#### [YOUR TASK]
Reproduce the listing below line for line, with no changes.
━━━━
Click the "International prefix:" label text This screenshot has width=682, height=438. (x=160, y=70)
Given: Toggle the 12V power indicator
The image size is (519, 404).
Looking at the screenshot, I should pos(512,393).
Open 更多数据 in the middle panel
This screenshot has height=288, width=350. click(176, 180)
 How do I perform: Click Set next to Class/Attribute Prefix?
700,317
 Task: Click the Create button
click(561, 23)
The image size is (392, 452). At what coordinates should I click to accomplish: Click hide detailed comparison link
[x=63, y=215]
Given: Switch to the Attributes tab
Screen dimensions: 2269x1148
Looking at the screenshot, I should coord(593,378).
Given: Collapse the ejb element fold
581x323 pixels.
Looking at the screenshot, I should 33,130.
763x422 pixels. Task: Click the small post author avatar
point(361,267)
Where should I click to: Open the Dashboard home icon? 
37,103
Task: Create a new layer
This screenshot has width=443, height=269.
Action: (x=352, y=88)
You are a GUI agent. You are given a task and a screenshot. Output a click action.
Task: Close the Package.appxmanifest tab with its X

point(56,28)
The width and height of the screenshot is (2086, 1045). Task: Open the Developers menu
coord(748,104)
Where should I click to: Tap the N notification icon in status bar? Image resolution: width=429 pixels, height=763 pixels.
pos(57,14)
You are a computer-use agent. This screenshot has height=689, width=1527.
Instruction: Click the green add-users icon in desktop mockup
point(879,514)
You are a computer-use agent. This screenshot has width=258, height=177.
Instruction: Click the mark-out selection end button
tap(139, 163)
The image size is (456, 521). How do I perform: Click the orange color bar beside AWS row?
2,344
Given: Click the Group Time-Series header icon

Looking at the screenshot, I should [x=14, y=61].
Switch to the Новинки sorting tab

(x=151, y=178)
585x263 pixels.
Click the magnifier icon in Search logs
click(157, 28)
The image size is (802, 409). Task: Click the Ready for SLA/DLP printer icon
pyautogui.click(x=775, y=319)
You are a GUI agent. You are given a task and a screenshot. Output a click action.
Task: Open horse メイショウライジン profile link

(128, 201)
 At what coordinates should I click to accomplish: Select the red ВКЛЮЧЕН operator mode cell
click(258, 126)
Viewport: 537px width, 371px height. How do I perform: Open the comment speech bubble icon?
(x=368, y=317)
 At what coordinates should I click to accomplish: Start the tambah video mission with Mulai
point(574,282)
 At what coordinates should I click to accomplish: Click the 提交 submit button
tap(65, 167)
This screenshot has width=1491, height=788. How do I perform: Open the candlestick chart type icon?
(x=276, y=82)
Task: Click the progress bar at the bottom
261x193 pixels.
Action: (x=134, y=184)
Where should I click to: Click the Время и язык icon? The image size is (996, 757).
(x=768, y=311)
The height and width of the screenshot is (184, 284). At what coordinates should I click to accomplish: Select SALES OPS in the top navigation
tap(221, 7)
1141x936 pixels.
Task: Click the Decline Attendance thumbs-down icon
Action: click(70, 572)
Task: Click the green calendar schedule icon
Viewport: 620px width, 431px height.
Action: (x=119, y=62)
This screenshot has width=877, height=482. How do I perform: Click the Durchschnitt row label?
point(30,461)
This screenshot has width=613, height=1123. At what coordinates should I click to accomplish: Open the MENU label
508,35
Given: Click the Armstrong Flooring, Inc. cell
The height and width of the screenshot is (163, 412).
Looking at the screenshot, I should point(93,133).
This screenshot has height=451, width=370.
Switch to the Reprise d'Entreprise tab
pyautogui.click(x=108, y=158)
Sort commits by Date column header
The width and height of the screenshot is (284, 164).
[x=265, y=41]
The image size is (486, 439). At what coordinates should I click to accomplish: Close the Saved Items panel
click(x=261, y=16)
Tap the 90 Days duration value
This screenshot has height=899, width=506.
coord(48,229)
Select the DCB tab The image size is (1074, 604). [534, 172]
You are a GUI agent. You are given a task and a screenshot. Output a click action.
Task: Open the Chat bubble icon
━━━━
#### [REPLY]
Click the "International prefix:" label text This screenshot has width=682, height=438. (x=160, y=70)
Given: Toggle the 12V power indicator
The image size is (519, 404).
Looking at the screenshot, I should pos(512,393).
Open 更多数据 in the middle panel
This screenshot has height=288, width=350. click(176, 180)
 How do I perform: Click Set next to Class/Attribute Prefix?
700,317
 Task: Click the Create button
click(561, 23)
The image size is (392, 452). At what coordinates should I click to accomplish: Click hide detailed comparison link
[x=63, y=215]
Given: Switch to the Attributes tab
Screen dimensions: 2269x1148
Looking at the screenshot, I should coord(593,378).
Given: Collapse the ejb element fold
581x323 pixels.
Looking at the screenshot, I should 33,130.
763x422 pixels. Task: Click the small post author avatar
point(361,267)
Where should I click to: Open the Dashboard home icon? 
37,103
Task: Create a new layer
This screenshot has width=443, height=269.
Action: (x=352, y=88)
You are a GUI agent. You are given a task and a screenshot. Output a click action.
Task: Close the Package.appxmanifest tab with its X

point(56,28)
The width and height of the screenshot is (2086, 1045). Task: Open the Developers menu
coord(748,104)
Where should I click to: Tap the N notification icon in status bar? Image resolution: width=429 pixels, height=763 pixels.
pos(57,14)
You are a computer-use agent. This screenshot has height=689, width=1527.
Instruction: Click the green add-users icon in desktop mockup
point(879,514)
You are a computer-use agent. This screenshot has width=258, height=177.
Instruction: Click the mark-out selection end button
tap(139, 163)
The image size is (456, 521). How do I perform: Click the orange color bar beside AWS row?
2,344
Given: Click the Group Time-Series header icon

Looking at the screenshot, I should [x=14, y=61].
Switch to the Новинки sorting tab

(x=151, y=178)
585x263 pixels.
Click the magnifier icon in Search logs
click(157, 28)
The image size is (802, 409). Task: Click the Ready for SLA/DLP printer icon
pyautogui.click(x=775, y=319)
You are a GUI agent. You are given a task and a screenshot. Output a click action.
Task: Open horse メイショウライジン profile link

(128, 201)
 At what coordinates should I click to accomplish: Select the red ВКЛЮЧЕН operator mode cell
click(258, 126)
Viewport: 537px width, 371px height. How do I perform: Open the comment speech bubble icon?
(x=368, y=317)
 At what coordinates should I click to accomplish: Start the tambah video mission with Mulai
point(574,282)
 At what coordinates should I click to accomplish: Click the 提交 submit button
tap(65, 167)
This screenshot has width=1491, height=788. How do I perform: Open the candlestick chart type icon?
(x=276, y=82)
Task: Click the progress bar at the bottom
261x193 pixels.
Action: (x=134, y=184)
Where should I click to: Click the Время и язык icon? The image size is (996, 757).
(x=768, y=311)
The height and width of the screenshot is (184, 284). At what coordinates should I click to accomplish: Select SALES OPS in the top navigation
tap(221, 7)
1141x936 pixels.
Task: Click the Decline Attendance thumbs-down icon
Action: click(70, 572)
Task: Click the green calendar schedule icon
Viewport: 620px width, 431px height.
Action: (x=119, y=62)
This screenshot has width=877, height=482. How do I perform: Click the Durchschnitt row label?
point(30,461)
This screenshot has width=613, height=1123. At what coordinates should I click to accomplish: Open the MENU label
508,35
Given: Click the Armstrong Flooring, Inc. cell
The height and width of the screenshot is (163, 412).
Looking at the screenshot, I should point(93,133).
This screenshot has height=451, width=370.
Switch to the Reprise d'Entreprise tab
pyautogui.click(x=108, y=158)
Sort commits by Date column header
The width and height of the screenshot is (284, 164).
[x=265, y=41]
The image size is (486, 439). At what coordinates should I click to accomplish: Close the Saved Items panel
click(x=261, y=16)
Tap the 90 Days duration value
This screenshot has height=899, width=506.
coord(48,229)
Select the DCB tab The image size is (1074, 604). [534, 172]
You are a GUI agent. You are given a task and a screenshot. Output a click action.
Task: Open the Chat bubble icon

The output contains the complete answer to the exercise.